Я пытаюсь понять, почему меня должен интересовать… как это? Отел? Должна же быть причина, по которой мне предлагают это великолепное зрелище. В бутылке осталась половина чудесной жидкости темно-красного цвета, почему нельзя просто посидеть и помолчать?..
— Понимаете, — еле ворочая языком, я пытаюсь поддержать беседу, — снимает в основном оператор. — Тут я чересчур активно кивнула в сторону злого Лома у машины и едва не свалилась со ступеньки вниз. — Я координирую, говорю, что делать, нахожу клиентов. А снимает — он. Сначала одевание, потом торжественную загрузку в самолет, а потом Лом висит на параплане и должен угадать, куда приземлится раскрывшийся или не раскрывшийся парашют отчаянного экстремала, и снять это на камеру. Он, конечно, не один висит, он висит в тандеме с оплаченным для этого случая инструктором, но с инструкторами есть проблема. Лом тяжелый, понимаете? К чему я это говорю… А, насчет отела коровы. Поскольку никакой особой режиссуры тут не потребуется и корова не будет говорить ничего значительного перед отелом, оператор справится сам, вот у него и нужно спросить, хочет он или нет снять такое потрясающее событие, как появление на свет теленка.

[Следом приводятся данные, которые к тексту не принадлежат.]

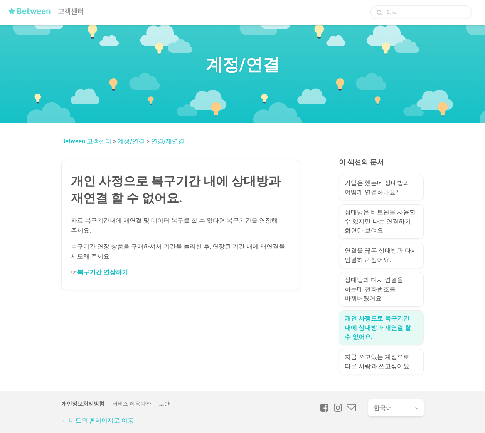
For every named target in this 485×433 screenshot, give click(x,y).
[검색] (421, 12)
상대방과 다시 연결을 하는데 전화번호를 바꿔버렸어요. (374, 289)
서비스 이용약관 (131, 404)
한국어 (383, 407)
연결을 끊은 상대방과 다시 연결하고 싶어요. (381, 255)
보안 (164, 404)
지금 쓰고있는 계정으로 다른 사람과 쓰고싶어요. (378, 361)
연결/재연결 (167, 141)
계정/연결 (131, 141)
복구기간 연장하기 (102, 272)
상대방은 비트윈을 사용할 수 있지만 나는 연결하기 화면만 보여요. (380, 221)
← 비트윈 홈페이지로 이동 (97, 420)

— Двух, — бесстрастно уточняет хозяйка.
— Двух?
— Да. У коровы — двойня. Трудные роды могут быть.
— И даже трудные роды. Я на сегодня, пожалуй, воздержусь от подобных зрелищ, спасибо вам большое, вы меня просто выручили, лебедей вполне достаточно, спасибо. Не знаю, что бы я делала и как бы вообще отмылась от неприятностей, если бы не ваша баня. Я так вам благодарна и с удовольствием заплачу за беспокойство, отличную еду…
— Да ладно. — Фермерша прерывает мои излияния шлепком ладони по спине, отчего я опять с трудом удерживаюсь на ступеньке. — Вообще-то у меня был умысел. — Она многозначительно кивает и почему-то решительно отбирает у меня бутылку.
— У…умысел?
— Ну да. Я хотела тебе предложить погостить пару деньков, но не знала, как заинтересовать. Ничего делать не надо, не хочешь снимать — не снимай! Валяйся, ешь, пей, могу тебя в бане парить по два раза в день, хотя это, наверное, вредно для здоровья. Сына моего видела?
Я киваю и закрываю глаза, чтобы ее лицо перестало двоиться.
— Ему давно пора понять, что есть на свете женщины. Если попроще, то он должен ощутить запах женщины, понимаешь?